**DATA SHOWN**
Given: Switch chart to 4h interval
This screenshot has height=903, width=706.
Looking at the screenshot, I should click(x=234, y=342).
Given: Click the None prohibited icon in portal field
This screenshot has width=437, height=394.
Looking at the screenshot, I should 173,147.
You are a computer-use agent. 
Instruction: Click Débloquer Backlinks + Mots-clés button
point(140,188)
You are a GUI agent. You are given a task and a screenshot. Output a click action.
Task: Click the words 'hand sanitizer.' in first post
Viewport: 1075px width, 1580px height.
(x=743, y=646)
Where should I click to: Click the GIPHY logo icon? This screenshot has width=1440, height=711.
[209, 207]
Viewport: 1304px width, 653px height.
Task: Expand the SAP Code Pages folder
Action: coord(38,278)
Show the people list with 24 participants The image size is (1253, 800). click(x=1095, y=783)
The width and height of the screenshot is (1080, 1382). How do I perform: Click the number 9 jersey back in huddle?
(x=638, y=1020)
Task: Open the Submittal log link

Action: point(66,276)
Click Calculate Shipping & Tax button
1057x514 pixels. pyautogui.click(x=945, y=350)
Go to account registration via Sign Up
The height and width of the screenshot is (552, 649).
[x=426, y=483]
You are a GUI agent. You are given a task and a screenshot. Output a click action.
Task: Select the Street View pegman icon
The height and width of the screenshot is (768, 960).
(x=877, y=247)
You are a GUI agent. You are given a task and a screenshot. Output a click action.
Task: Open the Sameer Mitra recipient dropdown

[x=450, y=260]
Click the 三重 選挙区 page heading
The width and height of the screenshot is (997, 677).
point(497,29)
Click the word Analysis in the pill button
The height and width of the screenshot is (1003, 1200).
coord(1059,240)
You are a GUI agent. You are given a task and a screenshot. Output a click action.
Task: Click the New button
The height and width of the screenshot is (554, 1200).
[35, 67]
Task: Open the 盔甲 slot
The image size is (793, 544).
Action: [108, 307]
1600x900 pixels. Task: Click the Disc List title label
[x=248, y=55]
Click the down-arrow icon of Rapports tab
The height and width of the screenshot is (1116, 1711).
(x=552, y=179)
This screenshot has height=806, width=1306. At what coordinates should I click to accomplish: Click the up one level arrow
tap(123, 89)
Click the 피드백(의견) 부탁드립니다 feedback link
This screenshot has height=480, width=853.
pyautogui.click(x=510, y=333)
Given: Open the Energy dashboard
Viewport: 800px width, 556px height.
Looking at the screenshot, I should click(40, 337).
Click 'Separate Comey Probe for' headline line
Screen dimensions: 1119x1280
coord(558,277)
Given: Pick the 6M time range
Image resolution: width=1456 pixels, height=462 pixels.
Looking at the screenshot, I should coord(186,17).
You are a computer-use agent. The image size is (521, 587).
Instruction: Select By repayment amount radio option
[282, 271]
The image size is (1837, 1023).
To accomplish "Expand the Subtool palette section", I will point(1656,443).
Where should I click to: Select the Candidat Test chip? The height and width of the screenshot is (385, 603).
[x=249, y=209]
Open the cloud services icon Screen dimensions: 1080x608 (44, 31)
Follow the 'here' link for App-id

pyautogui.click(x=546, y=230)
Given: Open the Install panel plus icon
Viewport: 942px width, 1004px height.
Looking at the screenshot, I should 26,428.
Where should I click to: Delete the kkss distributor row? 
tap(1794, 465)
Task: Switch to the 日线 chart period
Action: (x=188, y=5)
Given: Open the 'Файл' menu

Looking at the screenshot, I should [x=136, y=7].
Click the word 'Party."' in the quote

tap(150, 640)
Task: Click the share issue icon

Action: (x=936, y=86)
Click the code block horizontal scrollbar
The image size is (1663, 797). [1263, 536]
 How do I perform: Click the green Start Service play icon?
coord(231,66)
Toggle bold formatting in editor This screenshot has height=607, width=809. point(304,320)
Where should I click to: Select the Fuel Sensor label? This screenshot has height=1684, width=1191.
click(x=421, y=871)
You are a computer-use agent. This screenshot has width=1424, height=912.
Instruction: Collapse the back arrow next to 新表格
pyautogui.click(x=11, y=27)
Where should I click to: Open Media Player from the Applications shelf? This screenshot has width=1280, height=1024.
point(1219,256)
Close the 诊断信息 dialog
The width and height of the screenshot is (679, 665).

**WORK TASK**
List every line above containing the word "computer".

**TASK OUTPUT**
You are a computer-use agent. 
You are a computer-use agent. The image size is (521, 587).
You are a computer-use agent. This screenshot has width=1424, height=912.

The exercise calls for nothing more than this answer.